_Work instruction_
Copy every line that contains the string "Back" from the entries below.

_Dataset_
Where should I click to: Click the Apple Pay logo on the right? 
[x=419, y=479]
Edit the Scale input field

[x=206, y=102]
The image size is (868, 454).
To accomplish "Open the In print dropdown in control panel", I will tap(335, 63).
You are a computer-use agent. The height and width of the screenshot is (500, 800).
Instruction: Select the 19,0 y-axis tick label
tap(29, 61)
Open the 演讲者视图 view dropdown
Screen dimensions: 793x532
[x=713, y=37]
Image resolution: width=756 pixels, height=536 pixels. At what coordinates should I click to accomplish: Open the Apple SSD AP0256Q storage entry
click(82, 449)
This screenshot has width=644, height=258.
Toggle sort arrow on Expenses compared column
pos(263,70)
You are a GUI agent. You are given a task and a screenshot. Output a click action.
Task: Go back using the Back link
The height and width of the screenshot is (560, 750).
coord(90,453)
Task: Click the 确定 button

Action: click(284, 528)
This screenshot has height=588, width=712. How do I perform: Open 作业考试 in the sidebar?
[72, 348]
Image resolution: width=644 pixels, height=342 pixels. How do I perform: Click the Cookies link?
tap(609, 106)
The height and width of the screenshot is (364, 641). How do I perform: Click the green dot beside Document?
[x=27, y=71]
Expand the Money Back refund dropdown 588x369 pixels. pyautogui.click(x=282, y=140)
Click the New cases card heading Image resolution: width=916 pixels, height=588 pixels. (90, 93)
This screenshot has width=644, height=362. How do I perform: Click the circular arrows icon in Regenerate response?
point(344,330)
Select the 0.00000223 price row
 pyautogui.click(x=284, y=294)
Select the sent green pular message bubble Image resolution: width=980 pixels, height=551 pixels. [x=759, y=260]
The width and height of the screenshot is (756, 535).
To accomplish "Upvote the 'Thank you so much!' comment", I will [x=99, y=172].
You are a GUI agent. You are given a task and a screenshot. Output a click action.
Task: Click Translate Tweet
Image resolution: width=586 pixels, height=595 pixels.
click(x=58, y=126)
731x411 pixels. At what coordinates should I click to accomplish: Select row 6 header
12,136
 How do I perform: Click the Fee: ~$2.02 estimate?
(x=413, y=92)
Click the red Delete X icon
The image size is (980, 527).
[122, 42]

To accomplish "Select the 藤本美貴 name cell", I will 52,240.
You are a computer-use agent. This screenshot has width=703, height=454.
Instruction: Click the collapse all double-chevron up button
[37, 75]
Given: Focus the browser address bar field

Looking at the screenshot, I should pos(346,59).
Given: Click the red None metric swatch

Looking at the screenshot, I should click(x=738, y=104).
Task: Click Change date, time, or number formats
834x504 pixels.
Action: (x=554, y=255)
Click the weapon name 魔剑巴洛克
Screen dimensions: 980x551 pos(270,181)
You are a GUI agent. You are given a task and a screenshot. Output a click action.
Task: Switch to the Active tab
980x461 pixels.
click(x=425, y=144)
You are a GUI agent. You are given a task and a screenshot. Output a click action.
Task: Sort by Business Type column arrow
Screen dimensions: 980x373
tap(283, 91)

_Result below_
Task: Go back using the Back link
Expand the Money Back refund dropdown 588x369 pixels. pyautogui.click(x=282, y=140)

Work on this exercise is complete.